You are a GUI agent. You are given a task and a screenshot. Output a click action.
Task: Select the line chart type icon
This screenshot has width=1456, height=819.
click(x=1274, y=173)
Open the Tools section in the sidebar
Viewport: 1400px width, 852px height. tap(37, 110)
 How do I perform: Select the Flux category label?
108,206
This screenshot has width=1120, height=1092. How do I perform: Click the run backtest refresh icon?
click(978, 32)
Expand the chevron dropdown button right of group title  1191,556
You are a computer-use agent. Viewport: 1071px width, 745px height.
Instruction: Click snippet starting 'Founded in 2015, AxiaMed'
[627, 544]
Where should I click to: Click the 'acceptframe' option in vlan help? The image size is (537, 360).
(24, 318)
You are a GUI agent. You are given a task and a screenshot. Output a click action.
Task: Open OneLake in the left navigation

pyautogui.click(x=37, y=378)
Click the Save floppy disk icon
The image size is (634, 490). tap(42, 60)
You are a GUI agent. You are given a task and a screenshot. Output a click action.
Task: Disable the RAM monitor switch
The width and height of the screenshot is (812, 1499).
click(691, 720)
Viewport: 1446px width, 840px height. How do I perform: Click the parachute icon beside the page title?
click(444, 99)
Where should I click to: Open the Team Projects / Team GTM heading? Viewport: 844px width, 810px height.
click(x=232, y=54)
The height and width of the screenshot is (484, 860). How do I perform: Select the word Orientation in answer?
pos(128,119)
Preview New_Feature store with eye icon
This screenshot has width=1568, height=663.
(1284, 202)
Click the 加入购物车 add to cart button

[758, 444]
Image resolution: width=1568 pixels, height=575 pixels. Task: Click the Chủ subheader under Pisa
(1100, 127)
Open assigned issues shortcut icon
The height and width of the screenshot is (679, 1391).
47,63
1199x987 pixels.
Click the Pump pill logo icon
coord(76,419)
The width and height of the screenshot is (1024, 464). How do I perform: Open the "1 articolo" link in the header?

+===+

**WORK TO DO:**
Repeat all of the items above verbatim, line for line.

**EXPECTED ANSWER:**
You are a GUI agent. You are given a task and a screenshot. Output a click action.
Task: Select the line chart type icon
This screenshot has width=1456, height=819.
click(x=1274, y=173)
Open the Tools section in the sidebar
Viewport: 1400px width, 852px height. tap(37, 110)
 How do I perform: Select the Flux category label?
108,206
This screenshot has width=1120, height=1092. How do I perform: Click the run backtest refresh icon?
click(978, 32)
Expand the chevron dropdown button right of group title  1191,556
You are a computer-use agent. Viewport: 1071px width, 745px height.
Instruction: Click snippet starting 'Founded in 2015, AxiaMed'
[627, 544]
Where should I click to: Click the 'acceptframe' option in vlan help? The image size is (537, 360).
(24, 318)
You are a GUI agent. You are given a task and a screenshot. Output a click action.
Task: Open OneLake in the left navigation

pyautogui.click(x=37, y=378)
Click the Save floppy disk icon
The image size is (634, 490). tap(42, 60)
You are a GUI agent. You are given a task and a screenshot. Output a click action.
Task: Disable the RAM monitor switch
The width and height of the screenshot is (812, 1499).
click(691, 720)
Viewport: 1446px width, 840px height. How do I perform: Click the parachute icon beside the page title?
click(444, 99)
Where should I click to: Open the Team Projects / Team GTM heading? Viewport: 844px width, 810px height.
click(x=232, y=54)
The height and width of the screenshot is (484, 860). How do I perform: Select the word Orientation in answer?
pos(128,119)
Preview New_Feature store with eye icon
This screenshot has width=1568, height=663.
(1284, 202)
Click the 加入购物车 add to cart button

[758, 444]
Image resolution: width=1568 pixels, height=575 pixels. Task: Click the Chủ subheader under Pisa
(1100, 127)
Open assigned issues shortcut icon
The height and width of the screenshot is (679, 1391).
47,63
1199x987 pixels.
Click the Pump pill logo icon
coord(76,419)
The width and height of the screenshot is (1024, 464). How do I perform: Open the "1 articolo" link in the header?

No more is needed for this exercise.